### Goal
Rewrite the rows below as a JSON list of strings with one string per line, skipping blank lines. Leave the pictures out of the answer.
-.-.-
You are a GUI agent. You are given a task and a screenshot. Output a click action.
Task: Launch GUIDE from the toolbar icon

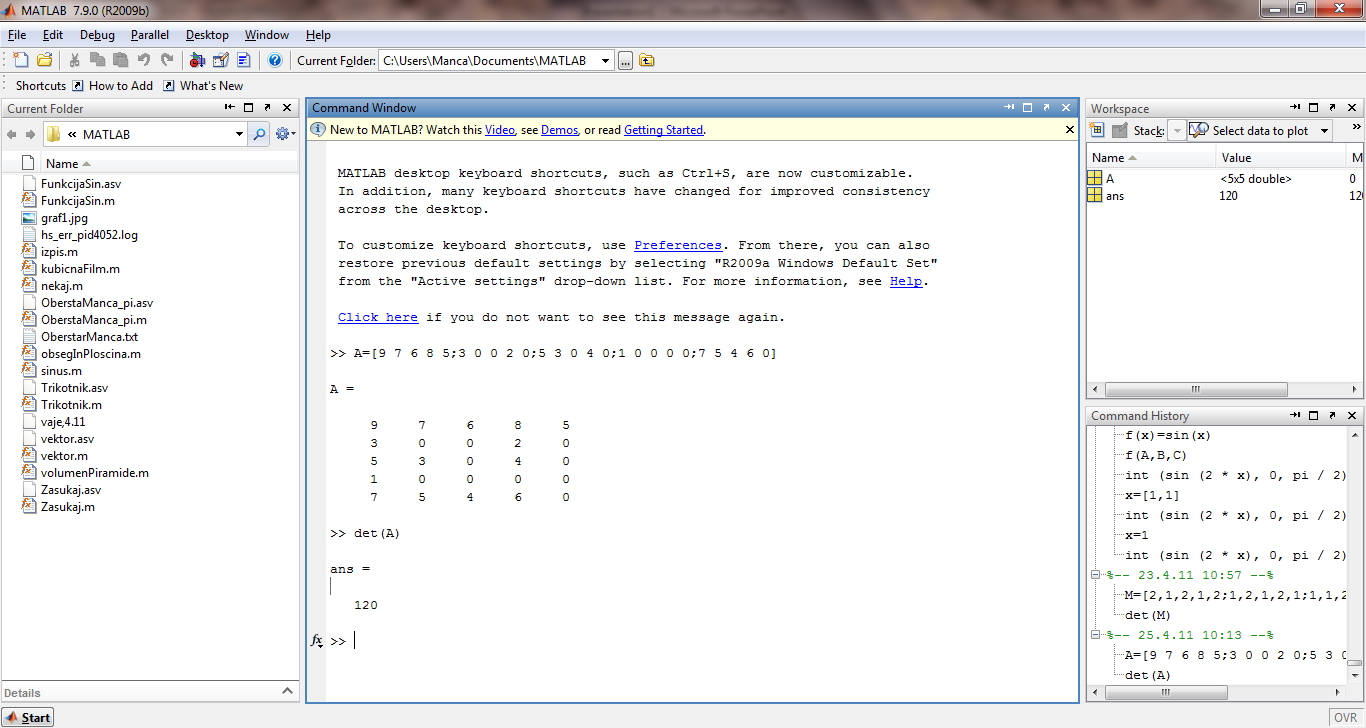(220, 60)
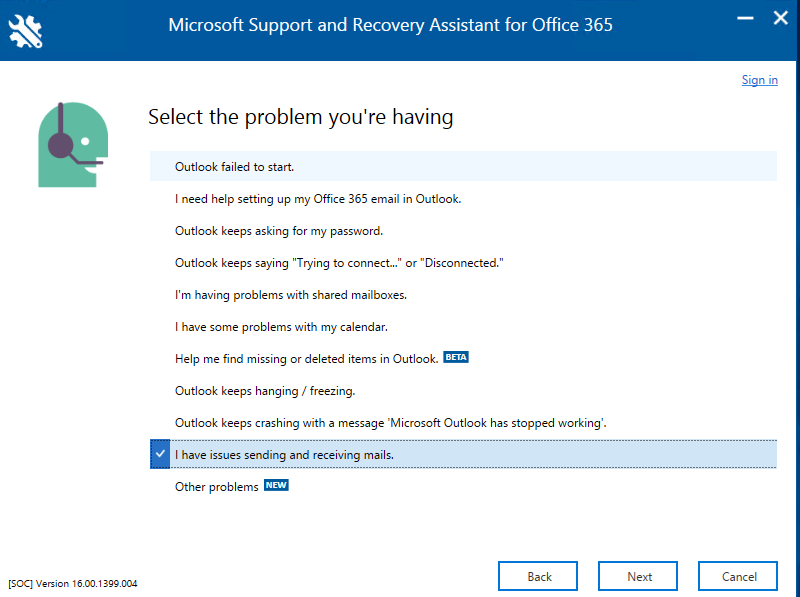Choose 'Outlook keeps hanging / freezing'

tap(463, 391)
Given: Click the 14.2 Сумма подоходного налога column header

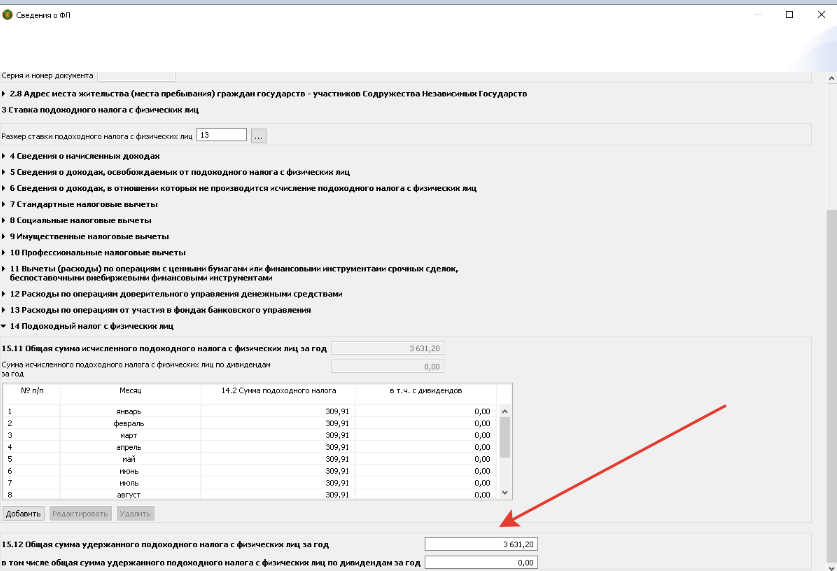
-.-.-
### Complete answer
[
  "You are a GUI agent. You are given a task and a screenshot. Output a click action.",
  "Task: Launch GUIDE from the toolbar icon",
  "(220, 60)",
  "Choose 'Outlook keeps hanging / freezing'",
  "tap(463, 391)",
  "Given: Click the 14.2 Сумма подоходного налога column header"
]